Every night and every day
The awfulisers work away
Awfulising public places,
Favourite things and little graces
Awfulising lovely treasures
Common joys and simple pleasures
Awfulising far and near
The parts of life we held so dear
Democratic, clean and lawful
Awful, awful, awful, awful.

(Michael Leunig)

It’s one of my favourite Leunig poems. “Democratic, clean and lawful”. Out with the Monarchy, out with pipe-smoking and motor-cycle riding and bishops, in with Motherhood-statements and rule-by-committee and non-sexist language…

On exactly the same note, there’s a character in C.S. Lewis’s “Voyage of the Dawn-Treader” (Narnia Chronicles) called Eustace, who was raised by what can only be termed “proto-awfulisers”. He learns his lesson, a pity so many in our day and age do not. Eustace was, if you do your dating correctly, in fact a “proto-baby-boomer”, a hater of tradition, a lover of the bland and the modern, a dowser and a wowser against all things magical and quaint.

Why has the aging Baby-boomer generation been followed by “the Harry Potter Generation”? +George Pell, who, bless his little red-cotton socks, has actually read a couple of the Harry Potter novels and seen the films (more, I think, than could be said for the legendarily dour and serious +Geoffrey Robinson), says of this generation:

They are encouraged to be curious, provided the curiosity is not costly or demanding and many have an itch for novelty, a fascination with technological marvels, the mysterious and abnormal, especially if they are ignorant of genuine religious traditions.

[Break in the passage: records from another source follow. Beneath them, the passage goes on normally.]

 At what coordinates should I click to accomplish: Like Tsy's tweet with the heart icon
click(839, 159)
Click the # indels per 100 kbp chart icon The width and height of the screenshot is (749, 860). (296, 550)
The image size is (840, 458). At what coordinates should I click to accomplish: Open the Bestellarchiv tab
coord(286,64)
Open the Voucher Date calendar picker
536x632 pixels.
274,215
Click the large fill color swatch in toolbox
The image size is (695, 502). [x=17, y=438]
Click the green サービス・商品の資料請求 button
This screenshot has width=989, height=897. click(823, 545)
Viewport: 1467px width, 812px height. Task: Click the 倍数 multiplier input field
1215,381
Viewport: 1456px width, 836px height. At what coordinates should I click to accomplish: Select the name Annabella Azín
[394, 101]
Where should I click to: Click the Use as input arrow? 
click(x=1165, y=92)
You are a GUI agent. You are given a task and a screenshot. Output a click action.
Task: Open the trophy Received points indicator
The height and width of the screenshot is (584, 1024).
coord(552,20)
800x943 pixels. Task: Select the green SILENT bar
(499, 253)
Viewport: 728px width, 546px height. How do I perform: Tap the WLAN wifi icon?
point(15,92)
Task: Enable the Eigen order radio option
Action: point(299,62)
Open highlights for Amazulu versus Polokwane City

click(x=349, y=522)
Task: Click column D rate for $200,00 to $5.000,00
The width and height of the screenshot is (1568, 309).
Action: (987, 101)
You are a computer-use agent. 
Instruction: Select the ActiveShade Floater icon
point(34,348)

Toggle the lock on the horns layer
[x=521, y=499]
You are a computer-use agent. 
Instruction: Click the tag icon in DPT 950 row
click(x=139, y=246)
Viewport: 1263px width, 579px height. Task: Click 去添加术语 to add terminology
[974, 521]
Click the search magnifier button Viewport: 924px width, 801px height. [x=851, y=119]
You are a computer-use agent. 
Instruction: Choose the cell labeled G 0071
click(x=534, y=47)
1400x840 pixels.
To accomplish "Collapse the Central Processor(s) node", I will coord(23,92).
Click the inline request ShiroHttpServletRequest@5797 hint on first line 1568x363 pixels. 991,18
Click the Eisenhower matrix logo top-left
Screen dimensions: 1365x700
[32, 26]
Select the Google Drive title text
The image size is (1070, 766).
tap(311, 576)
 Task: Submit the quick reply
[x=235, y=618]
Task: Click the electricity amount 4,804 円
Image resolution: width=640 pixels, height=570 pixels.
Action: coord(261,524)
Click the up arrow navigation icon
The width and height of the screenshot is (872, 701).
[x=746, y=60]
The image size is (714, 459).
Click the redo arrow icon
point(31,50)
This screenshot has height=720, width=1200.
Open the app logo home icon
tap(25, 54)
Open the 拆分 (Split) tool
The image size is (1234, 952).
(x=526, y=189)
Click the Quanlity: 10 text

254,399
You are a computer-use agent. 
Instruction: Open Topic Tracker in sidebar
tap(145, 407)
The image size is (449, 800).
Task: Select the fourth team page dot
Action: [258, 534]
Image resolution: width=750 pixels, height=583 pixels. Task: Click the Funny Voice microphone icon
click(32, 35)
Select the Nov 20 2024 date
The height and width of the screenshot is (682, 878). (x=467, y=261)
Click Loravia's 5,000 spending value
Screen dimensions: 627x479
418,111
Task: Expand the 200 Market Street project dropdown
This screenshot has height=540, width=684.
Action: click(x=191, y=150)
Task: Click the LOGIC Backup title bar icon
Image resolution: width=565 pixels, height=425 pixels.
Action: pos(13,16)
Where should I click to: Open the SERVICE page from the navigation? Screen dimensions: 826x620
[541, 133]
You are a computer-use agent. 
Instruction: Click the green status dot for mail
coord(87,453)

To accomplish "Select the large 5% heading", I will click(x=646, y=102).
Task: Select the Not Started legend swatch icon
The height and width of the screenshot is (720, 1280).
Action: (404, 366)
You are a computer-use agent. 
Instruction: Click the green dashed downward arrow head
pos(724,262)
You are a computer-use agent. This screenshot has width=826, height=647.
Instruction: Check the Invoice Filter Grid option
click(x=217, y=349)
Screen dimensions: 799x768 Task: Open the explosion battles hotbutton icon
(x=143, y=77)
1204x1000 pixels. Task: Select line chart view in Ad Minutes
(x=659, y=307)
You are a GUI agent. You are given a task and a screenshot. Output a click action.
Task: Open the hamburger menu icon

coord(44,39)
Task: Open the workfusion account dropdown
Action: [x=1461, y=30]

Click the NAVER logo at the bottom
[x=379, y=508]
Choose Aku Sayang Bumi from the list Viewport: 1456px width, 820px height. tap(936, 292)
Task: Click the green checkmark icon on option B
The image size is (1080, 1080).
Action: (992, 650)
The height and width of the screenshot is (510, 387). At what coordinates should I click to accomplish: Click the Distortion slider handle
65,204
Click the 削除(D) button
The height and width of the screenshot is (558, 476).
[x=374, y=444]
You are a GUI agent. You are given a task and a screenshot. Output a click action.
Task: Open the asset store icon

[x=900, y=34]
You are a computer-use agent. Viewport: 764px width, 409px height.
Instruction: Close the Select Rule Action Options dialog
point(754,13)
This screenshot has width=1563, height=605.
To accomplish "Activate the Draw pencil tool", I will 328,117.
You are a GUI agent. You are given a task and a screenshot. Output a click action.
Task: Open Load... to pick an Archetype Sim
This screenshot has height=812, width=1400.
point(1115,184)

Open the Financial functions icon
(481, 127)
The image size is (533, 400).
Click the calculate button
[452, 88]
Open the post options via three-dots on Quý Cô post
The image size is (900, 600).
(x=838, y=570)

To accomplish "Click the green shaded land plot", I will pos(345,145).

Many of this last group are restless and rootless, seeking limits, yearning for a good cause and more than happy to identify with the victims of injustice, with those who bravely confront evil and loyally stick with one another.

Ah yes, loyalty. Loyalty to a secret, mysterious society, which, though visible is in reality invisible, though known, is yet a unknown, though seeming ordinary is yet the most extraordinary reality in the day-to-day bleakness of what we mistakenly call “the real world”.

Sentire Cum Ecclesia, folks. Not for Awfulisers or unreformed-Eustace’s.